O ensino técnico e profissional tem aberto portas para jovens de baixa renda terem um ofício e ampliarem suas chances de ingresso no mercado

Publicado em 03/05/2019 por Agência do Rádio

Pesquisa mostra que 95% das empresas industriais preferem contratar alunos do Senai para cargos técnicos. Ao todo, 80% dos alunos da instituição são das classes C, D e E
O ensino técnico e profissional tem aberto portas para jovens de baixa renda terem um ofício e ampliarem suas chances de ingresso no mercado de trabalho. Dados do Sistema Nacional de Aprendizagem Industrial (Senai) mostram que 64,5% dos trabalhadores que realizam cursos técnicos na instituição, ao procurarem emprego, conseguem uma colocação em até 12 meses após a conclusão do curso.
Os números mostram ainda, no caso de profissionais com formação técnica, 95% dos industriais preferem contratar alunos do Senai. Esses dados são significativos por que 80% dos alunos do Senai são das classes C, D e E. Para especialistas, os profissionais saem dessas escolas não apenas com competências específicas para atuar na indústria, mas também com alto nível de empregabilidade.
Joaquim Lago tem 24 anos e é um dos casos de sucesso do trabalho do SENAI em Roraima. Aos 19 anos, ele saiu do ensino médio e decidiu fazer o curso de mecânico de automóveis, e hoje conta com alegria que está empregado em uma concessionária de Boa Vista.
"Fiz um ano e dois meses de curso. Aí, quando eu saí, eu fui atrás de emprego na área de mecânica. Hoje em dia, eu consegui emprego na área que eu queria e estou muito feliz lá onde eu estou trabalhando"
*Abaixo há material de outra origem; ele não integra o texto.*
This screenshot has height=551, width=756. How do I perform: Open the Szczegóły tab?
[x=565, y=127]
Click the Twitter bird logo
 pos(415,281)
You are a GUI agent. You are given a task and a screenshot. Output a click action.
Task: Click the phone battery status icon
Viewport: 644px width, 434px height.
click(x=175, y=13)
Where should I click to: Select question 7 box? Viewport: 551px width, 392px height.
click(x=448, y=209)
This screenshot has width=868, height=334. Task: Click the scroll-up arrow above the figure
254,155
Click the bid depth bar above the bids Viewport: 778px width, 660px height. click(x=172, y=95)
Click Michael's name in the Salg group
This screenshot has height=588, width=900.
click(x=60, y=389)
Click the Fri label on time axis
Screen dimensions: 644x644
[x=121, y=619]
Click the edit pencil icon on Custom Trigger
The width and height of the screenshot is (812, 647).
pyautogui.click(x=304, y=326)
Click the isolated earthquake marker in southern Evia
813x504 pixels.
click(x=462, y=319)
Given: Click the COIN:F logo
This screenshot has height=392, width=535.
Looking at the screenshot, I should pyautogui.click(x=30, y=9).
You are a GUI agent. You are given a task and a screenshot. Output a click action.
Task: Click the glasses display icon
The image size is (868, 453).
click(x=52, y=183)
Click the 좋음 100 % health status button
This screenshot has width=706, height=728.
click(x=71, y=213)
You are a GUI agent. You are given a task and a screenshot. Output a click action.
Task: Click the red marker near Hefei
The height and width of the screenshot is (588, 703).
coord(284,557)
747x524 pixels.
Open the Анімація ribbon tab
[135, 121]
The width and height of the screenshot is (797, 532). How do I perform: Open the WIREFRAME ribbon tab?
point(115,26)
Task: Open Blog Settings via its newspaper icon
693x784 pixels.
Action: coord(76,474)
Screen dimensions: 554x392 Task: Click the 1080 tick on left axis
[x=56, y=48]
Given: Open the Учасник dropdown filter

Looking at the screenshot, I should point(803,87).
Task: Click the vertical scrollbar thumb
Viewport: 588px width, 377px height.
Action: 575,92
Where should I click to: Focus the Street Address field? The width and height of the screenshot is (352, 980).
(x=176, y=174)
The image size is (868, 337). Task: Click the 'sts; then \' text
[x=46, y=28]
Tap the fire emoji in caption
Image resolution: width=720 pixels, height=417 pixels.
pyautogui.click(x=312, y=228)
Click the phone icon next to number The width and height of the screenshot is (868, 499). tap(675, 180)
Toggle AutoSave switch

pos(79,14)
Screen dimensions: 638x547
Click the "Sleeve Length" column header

O SENAI, ao lado do SESI, é uma das nove instituições que compõem o Sistema S. Esse sistema atua prioritariamente nas áreas de educação básica, ensino profissionalizante, saúde e segurança do trabalho e qualidade de vida do trabalhador.
Nível de países avançados
Para o economista e especialista em educação Cláudio de Moura e Castro, as escolas do SENAI possuem praticamente o mesmo nível de qualidade das instituições de países avançados.
“Por quase 15 anos, trabalhei na OIT [Organização Internacional do Trabalho, no Banco Mundial e no BID (Banco Interamericano de Desenvolvimento], visitei dezenas de escolas profissionais nos países em desenvolvimento. Não vi nenhuma escola de país em desenvolvimento que chegasse próximo das escolas do Senai. Pelo contrário, estas escolas estão praticamente no mesmo nível das escolas que a gente admira nos países avançados”, afirma Moura e Castro.
Para a diretora do centro de excelência e inovação em políticas educacionais da Fundação Getulio Vargas (FGV), Claudia Costin, o aprendizado acumulado pelo Senai ao longo de sua história deveria servir de modelo para as secretarias estaduais de educação.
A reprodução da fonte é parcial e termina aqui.